TEXT SECTION:
▬▬▬▬▬▬
Recently, Longgang District of Shenzhen City has introduced a policy to support the artificial intelligence and robotics industry, offering subsidies of up to 2 million yuan (RMB). Scholars have analyzed that within China’s state-led economic system, there tends to be a herd mentality in investing, leading to the outcome of new investment bubbles and overcapacity.
According to a document released by the Longgang District Artificial Intelligence (Robotics) Department on March 8th, titled “Measures to Support the Development of OpenClaw & OPC in Longgang District, Shenzhen (Draft for Soliciting Opinions)”, the local government plans to promote the development of the intelligent industry through subsidies, open data resources, and demonstration projects.
The document indicates that authorities will support companies in developing the OpenClaw intelligent system and provide deployment services. Companies contributing key code, developing industry skills packages, and implementing intelligent application projects may receive subsidies of up to 2 million yuan.
Additionally, Longgang District plans to introduce “OpenClaw Digital Employee Application Vouchers” to support companies in purchasing or building intelligent system solutions, with a maximum subsidy of 2 million yuan per enterprise. Furthermore, the government will open up public data resources in areas such as low-altitude, transportation, and medical sectors, offering up to a 50% discount on related data services fees.
Guangdong scholar Huang Wenyi (pseudonym) expressed to a reporter, within the Communist Party’s bureaucratic system, economic development often intertwines with political movements, resulting in a form of “campaign-style economy” characterized by top-down promotion, ultimately causing harm to the people and economy.
He remarked, “In China’s state-led economic system, companies often base their decisions not on real market demands but around policy signals to cater to the authorities, leading to a herd-like investment approach.”
He explained that the fundamental reason for this phenomenon lies in the distorted nature of the CCP system on economic operations, where industrial directions are often determined by political power. As the CCP continuously introduces new tracks and concepts, companies and local governments are locked into policy frameworks, resulting in a new cycle of investment bubbles and overcapacity.
Moreover, Longgang authorities proposed setting up demonstration projects in areas such as intelligent manufacturing, smart government affairs, smart industrial parks, and intelligent healthcare, offering a maximum reward of 1 million yuan to selected projects. A 30% subsidy will be provided to AIGC companies in the district accessing domestic multimodal large models, with a limit of one million yuan per enterprise annually.
▬▬▬▬▬▬
PROVIDED MATERIAL:
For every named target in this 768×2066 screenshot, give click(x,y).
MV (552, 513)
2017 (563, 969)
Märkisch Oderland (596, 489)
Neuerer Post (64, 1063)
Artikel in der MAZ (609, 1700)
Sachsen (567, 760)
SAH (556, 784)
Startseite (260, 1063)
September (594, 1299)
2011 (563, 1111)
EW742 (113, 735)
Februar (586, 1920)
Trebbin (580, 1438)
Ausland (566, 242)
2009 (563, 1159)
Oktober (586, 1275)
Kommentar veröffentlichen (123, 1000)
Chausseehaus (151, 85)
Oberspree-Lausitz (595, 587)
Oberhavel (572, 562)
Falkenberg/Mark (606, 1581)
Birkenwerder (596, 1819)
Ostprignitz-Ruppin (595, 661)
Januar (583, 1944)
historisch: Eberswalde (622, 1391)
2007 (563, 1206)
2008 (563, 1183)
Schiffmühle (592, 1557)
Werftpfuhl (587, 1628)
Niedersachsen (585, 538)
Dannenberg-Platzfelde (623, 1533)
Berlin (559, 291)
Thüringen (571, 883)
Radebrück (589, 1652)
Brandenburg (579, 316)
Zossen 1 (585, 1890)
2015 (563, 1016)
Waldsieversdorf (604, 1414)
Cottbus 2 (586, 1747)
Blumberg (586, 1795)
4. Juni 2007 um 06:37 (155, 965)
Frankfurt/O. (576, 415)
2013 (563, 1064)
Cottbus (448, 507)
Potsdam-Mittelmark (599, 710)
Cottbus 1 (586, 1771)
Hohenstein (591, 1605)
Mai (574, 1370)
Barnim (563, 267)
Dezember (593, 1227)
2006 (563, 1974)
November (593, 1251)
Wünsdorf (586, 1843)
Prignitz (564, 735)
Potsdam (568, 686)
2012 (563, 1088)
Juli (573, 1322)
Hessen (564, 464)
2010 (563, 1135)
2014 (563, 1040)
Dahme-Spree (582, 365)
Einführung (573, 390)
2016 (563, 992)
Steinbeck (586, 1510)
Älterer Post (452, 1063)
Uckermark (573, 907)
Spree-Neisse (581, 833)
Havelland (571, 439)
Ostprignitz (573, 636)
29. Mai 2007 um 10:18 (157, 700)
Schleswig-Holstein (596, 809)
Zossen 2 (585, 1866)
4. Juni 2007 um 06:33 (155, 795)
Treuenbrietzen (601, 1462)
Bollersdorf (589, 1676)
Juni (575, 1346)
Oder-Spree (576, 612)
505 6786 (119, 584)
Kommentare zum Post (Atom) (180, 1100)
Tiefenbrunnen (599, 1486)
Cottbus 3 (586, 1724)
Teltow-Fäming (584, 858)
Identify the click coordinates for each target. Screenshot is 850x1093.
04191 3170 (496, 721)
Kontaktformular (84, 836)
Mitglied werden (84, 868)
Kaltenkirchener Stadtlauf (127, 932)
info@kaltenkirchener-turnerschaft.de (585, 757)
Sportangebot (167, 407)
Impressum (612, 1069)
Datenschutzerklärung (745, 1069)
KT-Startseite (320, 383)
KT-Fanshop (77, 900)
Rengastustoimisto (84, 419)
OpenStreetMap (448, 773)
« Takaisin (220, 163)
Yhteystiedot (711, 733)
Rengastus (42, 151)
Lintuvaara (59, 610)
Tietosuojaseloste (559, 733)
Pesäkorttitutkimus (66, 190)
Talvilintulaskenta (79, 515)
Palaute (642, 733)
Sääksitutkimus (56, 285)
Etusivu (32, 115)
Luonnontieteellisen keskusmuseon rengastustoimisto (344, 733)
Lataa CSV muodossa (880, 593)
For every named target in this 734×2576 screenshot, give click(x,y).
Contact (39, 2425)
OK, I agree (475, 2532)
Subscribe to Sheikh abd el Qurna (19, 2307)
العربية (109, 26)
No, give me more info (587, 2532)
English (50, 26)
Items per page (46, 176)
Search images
▬▬▬▬▬▬
TASK 1:
Reproduce everything in the article on Longgang District's AI subsidies from "Additionally, Longgang District" down to "people and economy.".
TASK 2:
Write the next part of the article on Longgang District's AI and robotics subsidies, picking up after its final sentence.

REPLY 1:
Additionally, Longgang District plans to introduce “OpenClaw Digital Employee Application Vouchers” to support companies in purchasing or building intelligent system solutions, with a maximum subsidy of 2 million yuan per enterprise. Furthermore, the government will open up public data resources in areas such as low-altitude, transportation, and medical sectors, offering up to a 50% discount on related data services fees.
Guangdong scholar Huang Wenyi (pseudonym) expressed to a reporter, within the Communist Party’s bureaucratic system, economic development often intertwines with political movements, resulting in a form of “campaign-style economy” characterized by top-down promotion, ultimately causing harm to the people and economy.

REPLY 2:
Jiangxi financial scholar Wang Ting (pseudonym) elaborated, “Local CCP governments use financial subsidies to drive companies into new technological fields, a model that has been ongoing for years in China’s technology industry. Industrial development often does not stem from market choices but results from the mutual drive of political power and vested interest groups.”
Wang provided an example, citing the pandemic period as a typical case. President Xi Jinping’s mandate of achieving zero cases led to massive lockdowns and repeated nucleic acid testing by grassroots officials. Some companies closely connected to power seized the opportunity to undertake testing and epidemic prevention projects, reaping substantial profits. This practice of leveraging political movements to drive industries and financial gains essentially represents the CCP’s customary method of accumulation.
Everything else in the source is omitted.